Exact copy, no pictures: set down the lines from the one holding "You are a GUI" through the final line of the records below.

Start of Block

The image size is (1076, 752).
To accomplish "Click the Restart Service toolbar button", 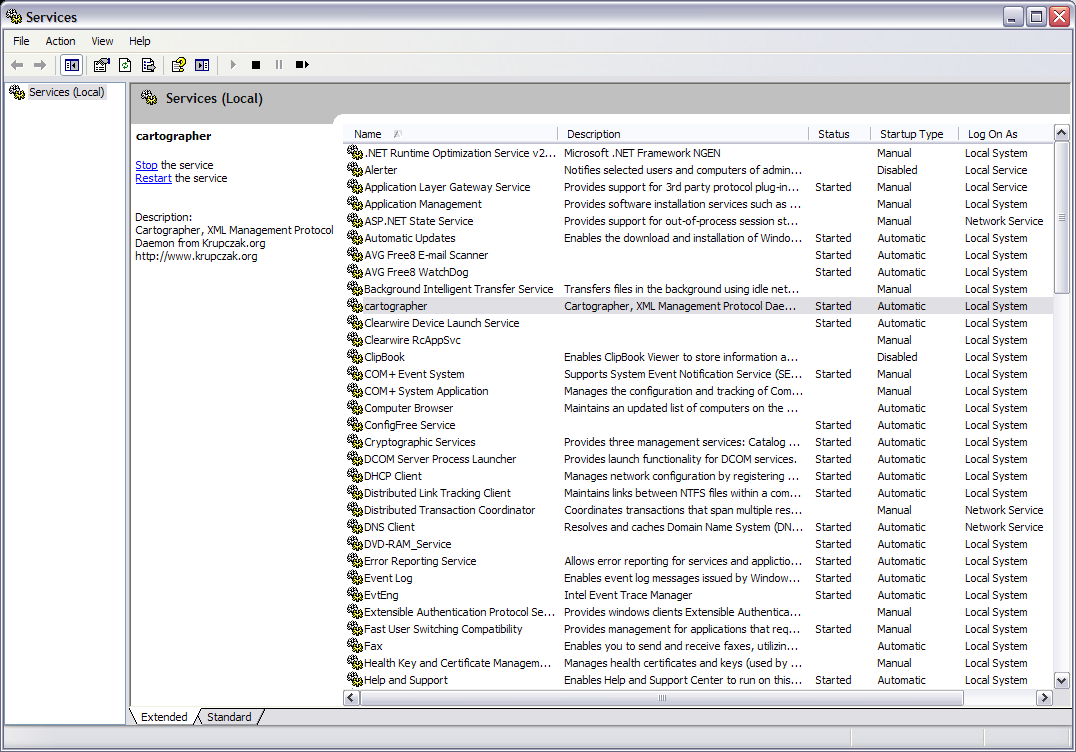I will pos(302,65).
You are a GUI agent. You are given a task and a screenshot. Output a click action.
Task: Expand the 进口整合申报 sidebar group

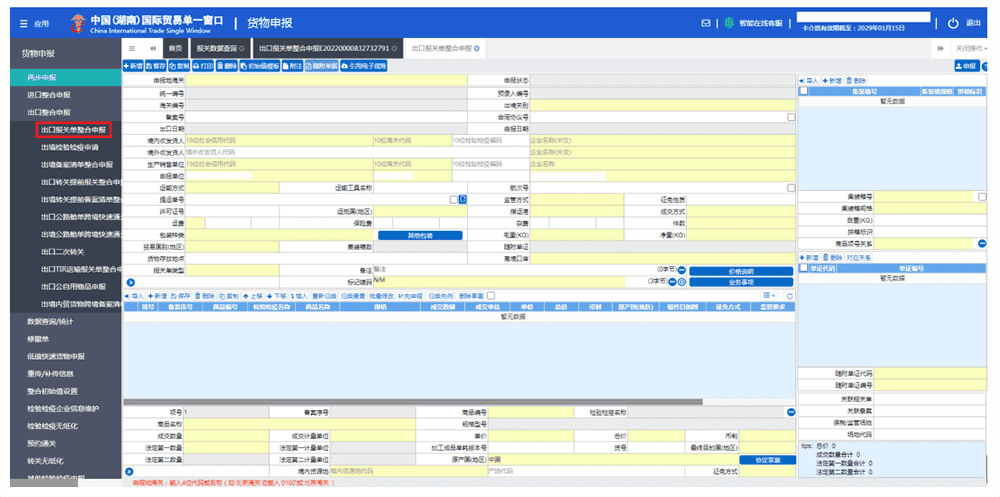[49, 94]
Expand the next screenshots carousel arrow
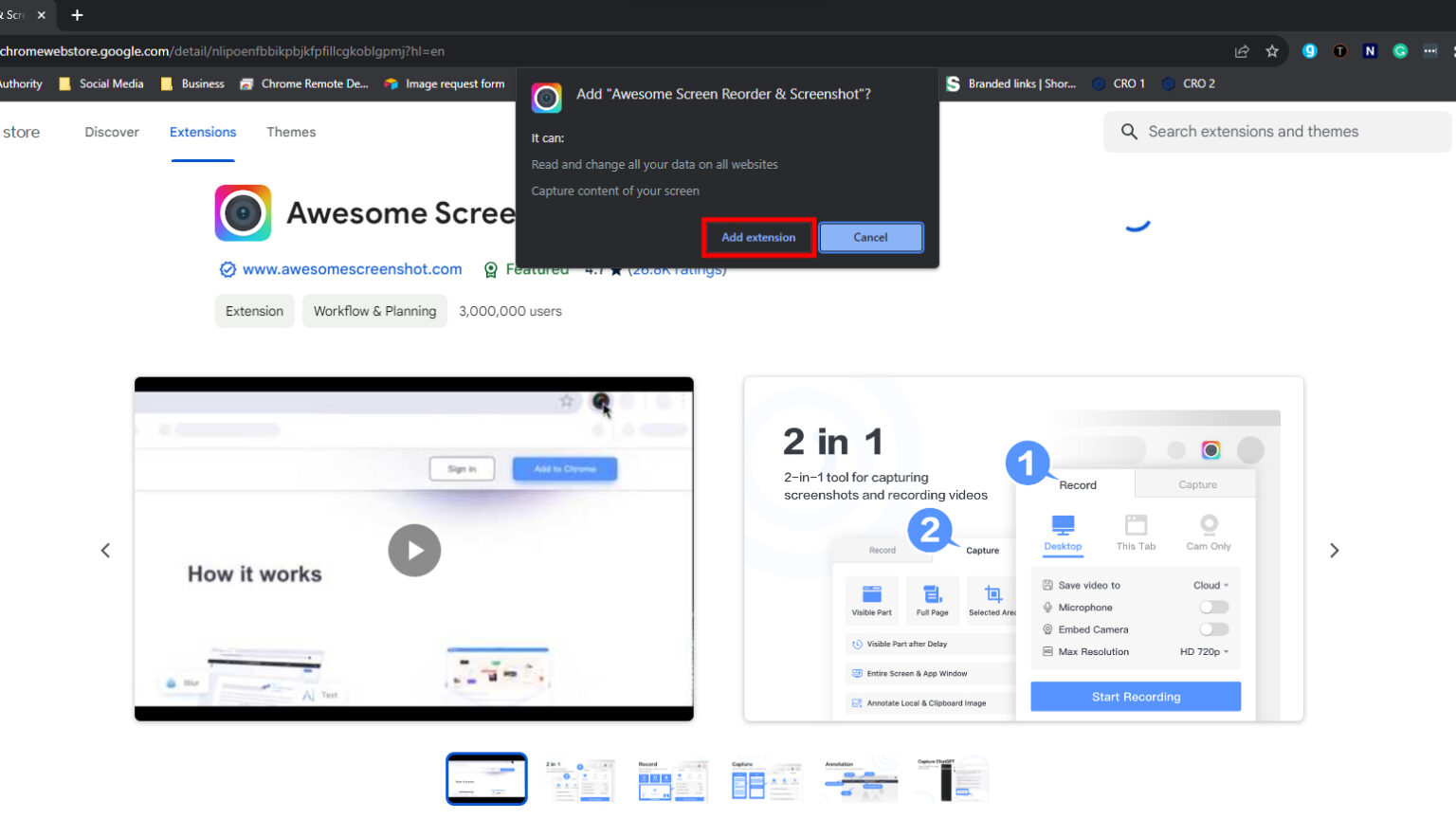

End of Block

**Solution to this exercise:**
You are a GUI agent. You are given a task and a screenshot. Output a click action.
Task: Expand the 进口整合申报 sidebar group

[49, 94]
Expand the next screenshots carousel arrow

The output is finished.